__What is needed__: Locate each line with the string "category" in the listing below and copy it.

--- Data for processing ---

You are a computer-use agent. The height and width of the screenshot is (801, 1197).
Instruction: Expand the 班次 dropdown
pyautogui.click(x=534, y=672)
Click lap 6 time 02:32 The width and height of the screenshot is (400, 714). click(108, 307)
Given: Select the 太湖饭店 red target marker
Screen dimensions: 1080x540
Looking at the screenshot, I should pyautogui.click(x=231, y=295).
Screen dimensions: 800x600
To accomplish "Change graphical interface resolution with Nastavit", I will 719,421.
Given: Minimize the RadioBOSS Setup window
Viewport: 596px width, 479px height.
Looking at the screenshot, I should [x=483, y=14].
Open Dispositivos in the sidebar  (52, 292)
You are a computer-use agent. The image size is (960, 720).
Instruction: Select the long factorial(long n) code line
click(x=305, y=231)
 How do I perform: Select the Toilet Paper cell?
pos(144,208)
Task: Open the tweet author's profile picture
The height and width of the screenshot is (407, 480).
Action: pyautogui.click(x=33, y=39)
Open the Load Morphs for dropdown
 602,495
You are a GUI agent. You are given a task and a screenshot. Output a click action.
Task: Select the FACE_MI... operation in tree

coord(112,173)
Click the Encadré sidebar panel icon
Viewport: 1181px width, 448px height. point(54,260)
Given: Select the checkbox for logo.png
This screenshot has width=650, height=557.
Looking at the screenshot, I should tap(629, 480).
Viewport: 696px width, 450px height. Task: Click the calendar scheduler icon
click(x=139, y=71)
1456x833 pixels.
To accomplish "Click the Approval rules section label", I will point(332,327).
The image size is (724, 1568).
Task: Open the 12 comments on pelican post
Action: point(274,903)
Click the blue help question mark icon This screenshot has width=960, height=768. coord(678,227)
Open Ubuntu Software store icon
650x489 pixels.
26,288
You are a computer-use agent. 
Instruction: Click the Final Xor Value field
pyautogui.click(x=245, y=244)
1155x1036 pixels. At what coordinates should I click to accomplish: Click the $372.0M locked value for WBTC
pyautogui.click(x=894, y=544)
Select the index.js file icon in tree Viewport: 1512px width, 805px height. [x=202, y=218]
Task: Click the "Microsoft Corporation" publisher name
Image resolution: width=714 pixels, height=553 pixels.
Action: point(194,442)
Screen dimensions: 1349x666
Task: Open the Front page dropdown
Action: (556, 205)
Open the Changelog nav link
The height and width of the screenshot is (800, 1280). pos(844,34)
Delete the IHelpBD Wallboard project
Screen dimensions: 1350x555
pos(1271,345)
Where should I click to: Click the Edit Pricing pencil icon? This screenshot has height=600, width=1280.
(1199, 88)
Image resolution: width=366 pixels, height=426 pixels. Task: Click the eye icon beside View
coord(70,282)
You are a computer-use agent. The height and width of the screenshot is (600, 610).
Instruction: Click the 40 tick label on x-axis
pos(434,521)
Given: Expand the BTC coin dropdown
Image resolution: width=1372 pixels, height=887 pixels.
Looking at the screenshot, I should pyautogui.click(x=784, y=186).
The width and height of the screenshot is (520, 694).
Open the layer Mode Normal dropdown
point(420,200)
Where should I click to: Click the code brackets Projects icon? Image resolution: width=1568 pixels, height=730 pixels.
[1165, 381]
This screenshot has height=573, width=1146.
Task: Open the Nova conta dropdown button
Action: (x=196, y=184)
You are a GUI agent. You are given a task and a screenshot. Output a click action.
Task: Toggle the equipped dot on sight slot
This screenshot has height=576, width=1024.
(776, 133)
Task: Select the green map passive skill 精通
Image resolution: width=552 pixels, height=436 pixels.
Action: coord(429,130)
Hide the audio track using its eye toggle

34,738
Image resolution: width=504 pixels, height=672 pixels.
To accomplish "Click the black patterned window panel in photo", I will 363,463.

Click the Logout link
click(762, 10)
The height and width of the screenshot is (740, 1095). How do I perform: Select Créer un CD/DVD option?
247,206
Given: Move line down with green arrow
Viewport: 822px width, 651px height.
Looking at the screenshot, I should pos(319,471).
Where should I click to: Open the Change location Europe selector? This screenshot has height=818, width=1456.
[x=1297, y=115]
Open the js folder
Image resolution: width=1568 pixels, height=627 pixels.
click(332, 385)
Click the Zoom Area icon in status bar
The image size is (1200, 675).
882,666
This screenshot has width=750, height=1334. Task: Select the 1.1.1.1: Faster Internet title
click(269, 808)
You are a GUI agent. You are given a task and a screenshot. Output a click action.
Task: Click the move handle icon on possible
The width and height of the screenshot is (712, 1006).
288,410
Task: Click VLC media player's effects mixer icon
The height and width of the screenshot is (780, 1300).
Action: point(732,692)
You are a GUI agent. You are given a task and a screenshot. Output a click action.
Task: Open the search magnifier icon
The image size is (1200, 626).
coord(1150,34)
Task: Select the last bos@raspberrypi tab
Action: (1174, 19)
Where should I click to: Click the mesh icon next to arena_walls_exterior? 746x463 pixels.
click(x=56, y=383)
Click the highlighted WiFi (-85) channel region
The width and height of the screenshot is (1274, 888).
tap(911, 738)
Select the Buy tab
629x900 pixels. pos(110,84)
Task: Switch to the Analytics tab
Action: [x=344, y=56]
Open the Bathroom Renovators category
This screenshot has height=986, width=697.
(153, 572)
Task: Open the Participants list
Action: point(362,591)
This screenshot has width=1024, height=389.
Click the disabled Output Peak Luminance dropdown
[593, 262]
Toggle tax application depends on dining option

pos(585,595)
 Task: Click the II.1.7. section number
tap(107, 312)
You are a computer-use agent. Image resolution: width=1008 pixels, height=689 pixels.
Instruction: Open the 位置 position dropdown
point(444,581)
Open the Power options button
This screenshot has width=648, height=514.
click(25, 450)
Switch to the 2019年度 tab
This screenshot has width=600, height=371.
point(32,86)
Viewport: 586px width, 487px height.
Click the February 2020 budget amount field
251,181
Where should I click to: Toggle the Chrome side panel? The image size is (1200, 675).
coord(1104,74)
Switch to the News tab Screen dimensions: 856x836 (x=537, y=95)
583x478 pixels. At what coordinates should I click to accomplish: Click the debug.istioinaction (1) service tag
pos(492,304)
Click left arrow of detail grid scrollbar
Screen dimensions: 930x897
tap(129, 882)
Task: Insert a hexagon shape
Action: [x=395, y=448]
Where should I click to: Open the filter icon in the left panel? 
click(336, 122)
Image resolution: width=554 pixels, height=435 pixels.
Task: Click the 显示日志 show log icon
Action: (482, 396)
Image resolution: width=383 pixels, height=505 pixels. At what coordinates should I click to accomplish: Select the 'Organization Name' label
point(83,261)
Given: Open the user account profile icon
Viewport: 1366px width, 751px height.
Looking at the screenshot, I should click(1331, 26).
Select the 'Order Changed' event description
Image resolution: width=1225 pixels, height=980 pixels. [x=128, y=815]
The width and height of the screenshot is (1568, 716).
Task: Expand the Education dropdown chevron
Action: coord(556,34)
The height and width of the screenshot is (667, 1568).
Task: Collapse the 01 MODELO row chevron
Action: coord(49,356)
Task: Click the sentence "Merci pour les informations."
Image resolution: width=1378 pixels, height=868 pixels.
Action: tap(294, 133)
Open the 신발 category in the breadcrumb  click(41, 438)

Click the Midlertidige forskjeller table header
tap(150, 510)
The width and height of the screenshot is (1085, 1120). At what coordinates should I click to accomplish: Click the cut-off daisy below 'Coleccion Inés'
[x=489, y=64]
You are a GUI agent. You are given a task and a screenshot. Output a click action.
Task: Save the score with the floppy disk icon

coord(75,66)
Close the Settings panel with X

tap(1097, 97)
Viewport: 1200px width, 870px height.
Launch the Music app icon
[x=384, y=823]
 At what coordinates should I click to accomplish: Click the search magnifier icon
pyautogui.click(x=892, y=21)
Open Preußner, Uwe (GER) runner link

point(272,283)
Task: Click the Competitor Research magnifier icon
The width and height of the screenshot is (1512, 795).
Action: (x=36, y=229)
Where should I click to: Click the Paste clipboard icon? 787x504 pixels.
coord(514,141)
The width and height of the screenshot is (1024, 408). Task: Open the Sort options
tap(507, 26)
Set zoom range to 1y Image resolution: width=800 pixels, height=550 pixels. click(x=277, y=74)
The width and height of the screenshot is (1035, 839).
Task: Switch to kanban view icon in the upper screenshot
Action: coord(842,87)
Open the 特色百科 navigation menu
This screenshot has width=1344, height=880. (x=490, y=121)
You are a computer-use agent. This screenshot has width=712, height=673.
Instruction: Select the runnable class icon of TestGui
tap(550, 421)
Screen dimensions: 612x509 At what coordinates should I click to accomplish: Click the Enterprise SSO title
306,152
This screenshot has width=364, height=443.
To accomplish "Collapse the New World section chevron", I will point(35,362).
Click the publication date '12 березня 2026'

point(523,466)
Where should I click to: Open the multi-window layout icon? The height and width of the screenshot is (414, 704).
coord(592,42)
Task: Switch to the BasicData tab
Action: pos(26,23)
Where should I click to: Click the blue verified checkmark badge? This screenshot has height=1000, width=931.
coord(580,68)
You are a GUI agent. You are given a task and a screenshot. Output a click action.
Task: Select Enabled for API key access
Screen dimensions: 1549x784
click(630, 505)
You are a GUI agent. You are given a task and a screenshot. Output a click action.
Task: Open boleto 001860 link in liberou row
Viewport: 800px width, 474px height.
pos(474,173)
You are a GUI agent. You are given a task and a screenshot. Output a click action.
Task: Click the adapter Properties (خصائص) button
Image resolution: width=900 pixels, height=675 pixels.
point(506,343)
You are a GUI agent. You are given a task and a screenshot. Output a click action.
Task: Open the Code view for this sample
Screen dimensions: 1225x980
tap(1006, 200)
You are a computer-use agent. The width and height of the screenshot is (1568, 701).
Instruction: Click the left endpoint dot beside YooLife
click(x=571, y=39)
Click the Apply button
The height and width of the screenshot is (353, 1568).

---

__Response area__:
Open the Bathroom Renovators category
Open the 신발 category in the breadcrumb  click(41, 438)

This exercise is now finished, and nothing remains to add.